I’ve been absent from the internet for a few weeks. I hadn’t really talked about it on this blog, but I’d been surfing a lot of eating disorder websites and purposely triggering ED thoughts. I swear I’m my own worst enemy. Well, actually, the ED is kind of my worst enemy. I kept telling myself I was looking to talk to people who understood so I would feel less alone with all this. Just before I left the web my BMI dropped below a healthy level for the first time in years and I finally twigged what was happening and made myself take a step back. I’ve had a good couple of weeks now and have been sticking to a (self-devised) eating plan. It’s taken about 3 weeks but I am back to just over 18.5 again, which is where I was about a month ago, and hope I can maintain this at least. I hate how split down the middle I feel. Part of me (the part that is me, I hope) wants to be healthy. But part of my head... it really fights what I know is the right thing to do. So, I’ve pushed the scales to the furthest corner of the darkest cupboard. I’ve got a daily meal plan, though at the moment I’m mostly sticking to the same things and I‘m embarrassingly making up my calorie count and reducing my anxiety with alcohol. And I’m also still purging occasionally.
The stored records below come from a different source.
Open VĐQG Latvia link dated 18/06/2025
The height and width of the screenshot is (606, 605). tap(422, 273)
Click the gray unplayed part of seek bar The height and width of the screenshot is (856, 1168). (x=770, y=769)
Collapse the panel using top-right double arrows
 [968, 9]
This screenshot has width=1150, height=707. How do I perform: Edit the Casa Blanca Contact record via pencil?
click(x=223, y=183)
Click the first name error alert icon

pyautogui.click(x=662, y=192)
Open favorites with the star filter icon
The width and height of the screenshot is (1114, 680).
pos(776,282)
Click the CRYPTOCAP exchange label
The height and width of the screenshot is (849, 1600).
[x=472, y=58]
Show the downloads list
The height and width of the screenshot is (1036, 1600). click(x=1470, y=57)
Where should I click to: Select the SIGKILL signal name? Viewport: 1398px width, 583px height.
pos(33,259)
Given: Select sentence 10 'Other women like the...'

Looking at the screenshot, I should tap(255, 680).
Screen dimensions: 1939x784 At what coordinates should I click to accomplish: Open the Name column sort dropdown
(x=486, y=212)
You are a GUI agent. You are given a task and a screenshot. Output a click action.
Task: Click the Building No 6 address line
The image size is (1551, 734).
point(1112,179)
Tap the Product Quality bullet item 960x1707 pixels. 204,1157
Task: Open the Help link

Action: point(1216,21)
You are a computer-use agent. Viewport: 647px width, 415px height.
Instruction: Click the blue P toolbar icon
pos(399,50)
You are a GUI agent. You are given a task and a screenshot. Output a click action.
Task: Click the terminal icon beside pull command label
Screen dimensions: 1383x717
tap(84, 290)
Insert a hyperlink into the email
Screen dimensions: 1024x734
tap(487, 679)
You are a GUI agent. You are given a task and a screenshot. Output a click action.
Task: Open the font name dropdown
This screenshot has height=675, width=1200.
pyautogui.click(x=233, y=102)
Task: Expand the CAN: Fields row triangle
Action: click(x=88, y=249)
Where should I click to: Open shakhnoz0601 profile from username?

One of my last entries before I absented myself from the web was about an upcoming psychiatrist appointment. I saw my shrink and did manage to start talking about what was going on. He noticed that I’d lost weight and asked if I was ok, though he asked it more in a context of drug use. I did try and explain what was going on (with the purging and ED thoughts) but I freaked out and said I’d “just been dieting”. However it was partly that appointment that made me realize just out of control this was. So even if I didn’t actually talk to my shrink it at least had a positive effect.

Anyway... I’m happy to be back on my blog with some fairly positive news - that this is the first time since last October that I’ve gained weight, even if it is only a couple of pounds. I just need to try and keep this up and not lose it again.

So my goals are to keep to my plan to not gain or lose. And try and stop purging. And try to speak to my GP/shrink to see if I can try some meds... or anything really, to deal with how stressed out I feel.